● What is required: Give back exactly the lines of the entries below from the line with "Instruction: Click the first" to the line with "You are a computer-use agent. 324x152 pixels.", inclusive, and only those.

● Data for this exercise:
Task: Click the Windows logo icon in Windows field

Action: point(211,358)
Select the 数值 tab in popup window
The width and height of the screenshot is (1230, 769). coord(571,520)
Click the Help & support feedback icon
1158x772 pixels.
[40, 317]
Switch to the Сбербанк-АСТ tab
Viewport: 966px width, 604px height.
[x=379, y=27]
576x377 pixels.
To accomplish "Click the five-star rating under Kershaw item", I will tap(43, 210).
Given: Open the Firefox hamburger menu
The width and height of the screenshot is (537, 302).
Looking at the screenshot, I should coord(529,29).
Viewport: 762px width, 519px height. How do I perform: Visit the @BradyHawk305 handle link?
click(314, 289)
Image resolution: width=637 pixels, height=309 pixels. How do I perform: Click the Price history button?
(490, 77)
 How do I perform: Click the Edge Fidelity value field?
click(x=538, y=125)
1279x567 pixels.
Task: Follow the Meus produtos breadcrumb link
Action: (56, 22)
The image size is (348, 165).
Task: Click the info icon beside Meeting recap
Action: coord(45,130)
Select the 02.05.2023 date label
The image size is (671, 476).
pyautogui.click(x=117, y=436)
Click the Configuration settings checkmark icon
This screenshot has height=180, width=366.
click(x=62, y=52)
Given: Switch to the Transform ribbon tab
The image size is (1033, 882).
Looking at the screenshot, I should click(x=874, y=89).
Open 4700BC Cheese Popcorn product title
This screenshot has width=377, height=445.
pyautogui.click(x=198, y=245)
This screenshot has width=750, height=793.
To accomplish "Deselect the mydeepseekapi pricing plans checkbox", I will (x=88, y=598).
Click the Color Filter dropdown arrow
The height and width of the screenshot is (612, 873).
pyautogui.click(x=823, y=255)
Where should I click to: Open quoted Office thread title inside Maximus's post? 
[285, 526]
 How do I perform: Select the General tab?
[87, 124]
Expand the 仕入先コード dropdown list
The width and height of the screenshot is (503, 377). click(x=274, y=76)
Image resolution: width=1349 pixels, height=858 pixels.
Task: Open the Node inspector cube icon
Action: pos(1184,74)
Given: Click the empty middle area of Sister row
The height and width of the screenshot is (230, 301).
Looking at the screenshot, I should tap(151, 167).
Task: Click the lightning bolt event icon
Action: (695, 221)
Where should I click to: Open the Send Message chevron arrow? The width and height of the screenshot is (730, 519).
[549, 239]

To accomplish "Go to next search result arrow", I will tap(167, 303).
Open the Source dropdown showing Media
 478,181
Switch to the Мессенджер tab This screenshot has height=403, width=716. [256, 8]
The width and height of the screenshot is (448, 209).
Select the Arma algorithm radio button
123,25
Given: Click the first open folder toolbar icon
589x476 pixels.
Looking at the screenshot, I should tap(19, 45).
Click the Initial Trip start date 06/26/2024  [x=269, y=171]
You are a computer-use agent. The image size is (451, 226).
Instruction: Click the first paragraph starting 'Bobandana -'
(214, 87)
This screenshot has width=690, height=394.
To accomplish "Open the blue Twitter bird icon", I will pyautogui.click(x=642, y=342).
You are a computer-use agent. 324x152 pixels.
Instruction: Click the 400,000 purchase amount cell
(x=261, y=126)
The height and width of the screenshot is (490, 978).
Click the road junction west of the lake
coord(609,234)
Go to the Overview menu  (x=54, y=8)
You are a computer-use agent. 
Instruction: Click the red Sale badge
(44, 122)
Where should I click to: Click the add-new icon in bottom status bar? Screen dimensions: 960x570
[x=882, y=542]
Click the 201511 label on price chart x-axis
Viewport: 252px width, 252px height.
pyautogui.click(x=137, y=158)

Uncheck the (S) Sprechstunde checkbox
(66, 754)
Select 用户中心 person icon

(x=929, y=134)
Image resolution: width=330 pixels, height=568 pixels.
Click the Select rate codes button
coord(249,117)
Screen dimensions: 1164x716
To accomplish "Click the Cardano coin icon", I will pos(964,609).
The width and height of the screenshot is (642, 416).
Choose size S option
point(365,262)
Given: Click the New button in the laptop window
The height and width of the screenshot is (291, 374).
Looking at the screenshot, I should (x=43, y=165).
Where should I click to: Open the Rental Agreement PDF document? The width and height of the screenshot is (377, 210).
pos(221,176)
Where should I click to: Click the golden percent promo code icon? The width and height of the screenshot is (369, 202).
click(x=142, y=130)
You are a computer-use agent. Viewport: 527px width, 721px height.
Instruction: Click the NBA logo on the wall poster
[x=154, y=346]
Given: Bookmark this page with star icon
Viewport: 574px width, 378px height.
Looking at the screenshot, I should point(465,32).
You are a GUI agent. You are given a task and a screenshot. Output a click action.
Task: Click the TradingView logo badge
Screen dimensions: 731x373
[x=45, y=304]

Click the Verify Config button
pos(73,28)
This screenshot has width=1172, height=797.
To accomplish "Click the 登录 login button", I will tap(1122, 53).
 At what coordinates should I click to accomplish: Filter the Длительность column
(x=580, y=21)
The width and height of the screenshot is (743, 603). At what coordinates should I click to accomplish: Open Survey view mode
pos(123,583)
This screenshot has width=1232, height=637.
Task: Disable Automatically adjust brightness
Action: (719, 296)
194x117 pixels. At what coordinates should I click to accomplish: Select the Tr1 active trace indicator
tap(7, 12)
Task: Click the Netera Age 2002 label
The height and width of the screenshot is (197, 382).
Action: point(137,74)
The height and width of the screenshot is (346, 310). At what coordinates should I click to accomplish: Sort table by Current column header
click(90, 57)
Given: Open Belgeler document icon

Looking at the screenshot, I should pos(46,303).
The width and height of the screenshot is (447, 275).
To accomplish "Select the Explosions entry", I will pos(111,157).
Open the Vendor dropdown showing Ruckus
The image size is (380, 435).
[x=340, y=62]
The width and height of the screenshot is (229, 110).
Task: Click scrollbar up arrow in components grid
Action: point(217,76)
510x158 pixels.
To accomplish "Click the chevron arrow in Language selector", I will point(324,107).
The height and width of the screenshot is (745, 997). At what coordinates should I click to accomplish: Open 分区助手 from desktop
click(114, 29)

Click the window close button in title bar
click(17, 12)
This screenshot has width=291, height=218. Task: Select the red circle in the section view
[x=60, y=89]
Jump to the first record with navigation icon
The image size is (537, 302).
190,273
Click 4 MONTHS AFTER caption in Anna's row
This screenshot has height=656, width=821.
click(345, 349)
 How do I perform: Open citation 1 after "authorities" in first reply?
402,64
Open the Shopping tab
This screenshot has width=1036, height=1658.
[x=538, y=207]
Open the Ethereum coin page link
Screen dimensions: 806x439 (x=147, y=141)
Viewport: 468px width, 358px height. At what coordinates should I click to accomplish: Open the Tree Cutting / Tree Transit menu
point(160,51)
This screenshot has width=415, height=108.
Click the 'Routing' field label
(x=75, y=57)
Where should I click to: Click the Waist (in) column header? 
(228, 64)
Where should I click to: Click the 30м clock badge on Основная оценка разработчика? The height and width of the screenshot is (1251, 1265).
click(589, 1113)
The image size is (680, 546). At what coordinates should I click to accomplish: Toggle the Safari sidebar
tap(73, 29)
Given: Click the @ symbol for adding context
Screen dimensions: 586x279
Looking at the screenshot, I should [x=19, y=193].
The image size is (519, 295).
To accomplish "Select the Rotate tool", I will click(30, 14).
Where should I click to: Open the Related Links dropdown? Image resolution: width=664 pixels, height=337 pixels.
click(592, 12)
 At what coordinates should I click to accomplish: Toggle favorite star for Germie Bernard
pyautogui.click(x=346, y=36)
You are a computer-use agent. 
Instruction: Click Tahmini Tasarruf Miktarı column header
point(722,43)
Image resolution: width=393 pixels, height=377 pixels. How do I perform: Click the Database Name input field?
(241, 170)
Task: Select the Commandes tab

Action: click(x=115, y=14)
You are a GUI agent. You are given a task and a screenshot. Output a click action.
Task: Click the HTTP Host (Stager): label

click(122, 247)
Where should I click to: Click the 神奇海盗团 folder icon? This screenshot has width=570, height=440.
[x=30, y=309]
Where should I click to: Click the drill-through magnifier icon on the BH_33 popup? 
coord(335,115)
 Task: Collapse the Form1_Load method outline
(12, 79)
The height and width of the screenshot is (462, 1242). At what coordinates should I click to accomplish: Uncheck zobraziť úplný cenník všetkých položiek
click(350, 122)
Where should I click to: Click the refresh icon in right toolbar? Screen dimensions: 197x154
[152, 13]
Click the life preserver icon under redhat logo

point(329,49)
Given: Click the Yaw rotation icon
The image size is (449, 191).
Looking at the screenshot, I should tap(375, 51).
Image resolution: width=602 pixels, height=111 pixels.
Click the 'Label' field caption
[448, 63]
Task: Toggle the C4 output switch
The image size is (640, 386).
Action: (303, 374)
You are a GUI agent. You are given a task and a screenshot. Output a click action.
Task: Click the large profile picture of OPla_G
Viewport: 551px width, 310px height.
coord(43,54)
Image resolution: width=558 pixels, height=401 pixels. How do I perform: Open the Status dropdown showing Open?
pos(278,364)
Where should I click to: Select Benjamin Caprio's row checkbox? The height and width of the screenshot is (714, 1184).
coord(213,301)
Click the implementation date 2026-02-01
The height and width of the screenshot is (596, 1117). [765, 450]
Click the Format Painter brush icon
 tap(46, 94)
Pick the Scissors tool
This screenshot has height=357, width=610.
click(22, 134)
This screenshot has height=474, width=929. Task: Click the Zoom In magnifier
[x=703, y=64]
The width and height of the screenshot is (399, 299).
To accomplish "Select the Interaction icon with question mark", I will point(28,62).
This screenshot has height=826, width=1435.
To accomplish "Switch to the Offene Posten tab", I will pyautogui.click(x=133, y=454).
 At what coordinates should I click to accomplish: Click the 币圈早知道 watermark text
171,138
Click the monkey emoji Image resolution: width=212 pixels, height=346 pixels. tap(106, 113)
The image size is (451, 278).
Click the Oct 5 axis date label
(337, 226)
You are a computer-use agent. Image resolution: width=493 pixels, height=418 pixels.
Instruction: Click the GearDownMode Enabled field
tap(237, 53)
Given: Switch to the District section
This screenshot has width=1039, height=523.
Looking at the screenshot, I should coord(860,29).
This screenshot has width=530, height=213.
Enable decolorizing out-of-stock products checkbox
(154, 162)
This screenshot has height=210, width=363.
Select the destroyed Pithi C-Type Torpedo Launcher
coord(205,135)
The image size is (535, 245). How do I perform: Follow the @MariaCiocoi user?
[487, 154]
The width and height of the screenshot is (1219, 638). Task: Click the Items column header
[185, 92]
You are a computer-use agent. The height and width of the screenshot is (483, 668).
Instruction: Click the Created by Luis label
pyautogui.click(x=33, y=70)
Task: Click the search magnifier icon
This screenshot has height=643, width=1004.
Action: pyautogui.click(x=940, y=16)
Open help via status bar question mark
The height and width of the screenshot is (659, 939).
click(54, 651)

● Task result:
Instruction: Click the first paragraph starting 'Bobandana -'
(214, 87)
This screenshot has width=690, height=394.
To accomplish "Open the blue Twitter bird icon", I will pyautogui.click(x=642, y=342).
You are a computer-use agent. 324x152 pixels.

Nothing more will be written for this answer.